Lancée par Coline MERLO-BLANC

Samedi 30 mars, des habitants de Saint-Denis interloqués s’interrogent : sur la place Victor Hugo, dans les anciens jardins de l’hôtel-Dieu qui prolongent le parvis de la Basilique, au lieu de la sculpture d’hommage aux victimes de l’esclavage colonial, il n’y a plus qu’un vide.

Comment dit-on qu’on regarde une absence ? demande Zahia, membre du comité local du Mouvement contre le racisme et pour l’amitié entre les peuples. Comment on dit cette sidération, de voir que les noms de 213 personnes ne sont plus là? 

Sur le socle d’où a été déplacée la sculpture, en effet, il n’y a rien. 

Ni plaque expliquant son retrait, ni mention du lieu où elle est conservée, ni annonce de sa réinstallation. 

Les 213 noms évoqués par Zahia sont ceux de 213 Nouveaux Libres, gravés chacun à la main sur des médaillons émaillés, qui figurent sur la sculpture à la mémoire des Victimes de l’esclavage colonial. À l’abolition de l’esclavage, les officiers de l'état civil inscrivent les noms de 230 000 nouveaux citoyens français sur les registres. Parmi leurs descendants, accompagnés dans leur recherche mémorielle par le Comité Marche du 23 mai 1998 [CM98], 213 personnes avaient désiré voir figurer le noms de leurs aïeux et leurs aïeules dans l’espace public. 

L’œuvre commandée par le CM98 au sculpteur Nicolas Cesbron est une œuvre de réconciliation avec la mémoire nationale. Il ne s’agit pas d’une œuvre sinistre, ni vindicative. Les médaillons portant les noms ponctuent les segments courbes de la sculpture conçue comme une cosse emprisonnant du vide : en les faisant apparaître dans l’espace public, magnifiés dans une œuvre d’art c’est la reconnaissance de leur pleine citoyenneté qui était montrée. L’inauguration du monument avait été un temps de recueillement, de solennité. 

C’est ce lieu de mémoire qui a été soustrait soudainement aux regards. En réaction, des habitantes et des habitants de Saint-Denis, de concert avec le Comité Marche du 23 mai 1998, l’association Sonjé et le sculpteur se retrouvent à un rassemblement qui avec des fleurs, qui, des portraits, un livre, une pierre... pour ériger sur son socle un cairn signifiant leur désaveu de la méthode. C’est ce que relève l’ancien président du CM98, Serge Romana : une « erreur de méthode ». On ne confie pas à la veille d’un week-end de Pâques le déplacement d’un monument mémoriel à un entrepreneur privé, pour l’entreposer au Centre technique municipal sans soins, ni publicité. Il rappelle également que la sculpture a été offerte par le CM98 à la ville de Saint-Denis. 

L’élu aux questions mémorielles de la ville prend la parole pour tenter de minimiser la portée de l’acte : le monument n’a pas disparu, son déplacement était convenu depuis longtemps, l’artiste et l’association commanditaire en étaient informés, la sculpture rejoindra le 23 mai 2024 une place voisine.

# DONNÉES FOURNIES
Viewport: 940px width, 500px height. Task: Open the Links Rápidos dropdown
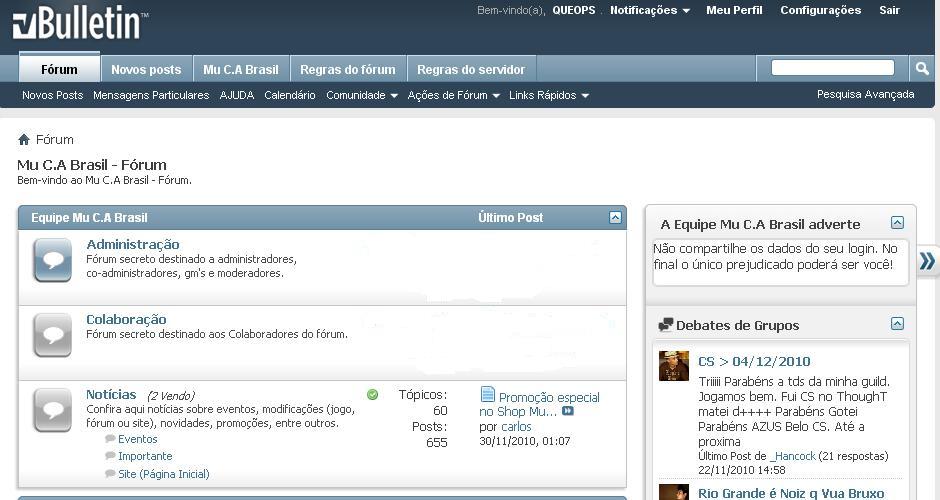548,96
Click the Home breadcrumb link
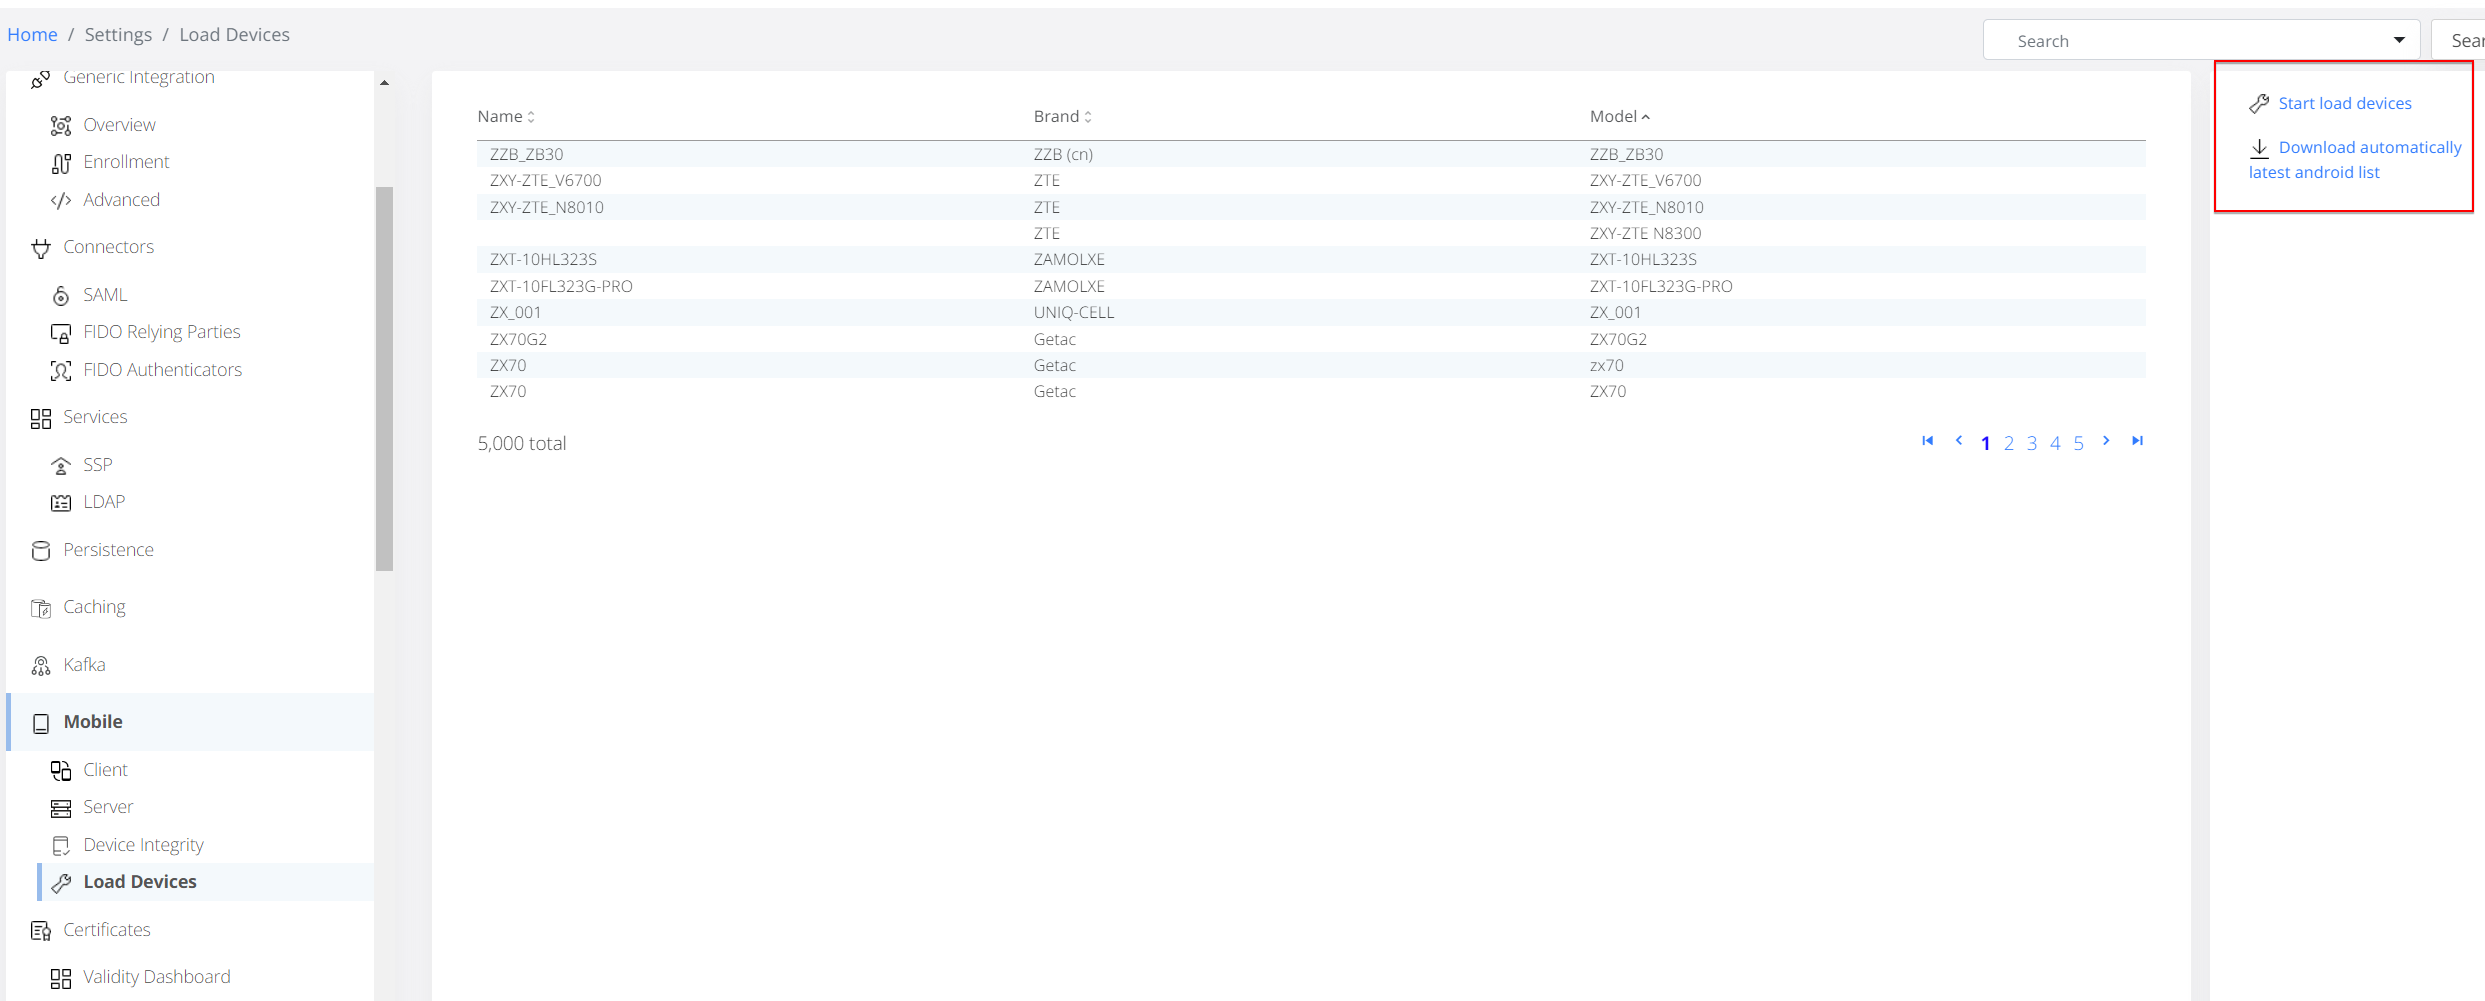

# EXERCICE 1
Recopiez, s'il vous plaît, le passage de l'extrait sur la sculpture de Saint-Denis compris entre « Samedi 30 mars, des » et « n’y a rien. », bornes incluses.
# EXERCICE 2
D'après l'extrait sur la sculpture de Saint-Denis, à quelle date la sculpture doit-elle rejoindre une place voisine ?

# SOLUTION 1
Samedi 30 mars, des habitants de Saint-Denis interloqués s’interrogent : sur la place Victor Hugo, dans les anciens jardins de l’hôtel-Dieu qui prolongent le parvis de la Basilique, au lieu de la sculpture d’hommage aux victimes de l’esclavage colonial, il n’y a plus qu’un vide.

Comment dit-on qu’on regarde une absence ? demande Zahia, membre du comité local du Mouvement contre le racisme et pour l’amitié entre les peuples. Comment on dit cette sidération, de voir que les noms de 213 personnes ne sont plus là? 

Sur le socle d’où a été déplacée la sculpture, en effet, il n’y a rien.

# SOLUTION 2
Le 23 mai 2024.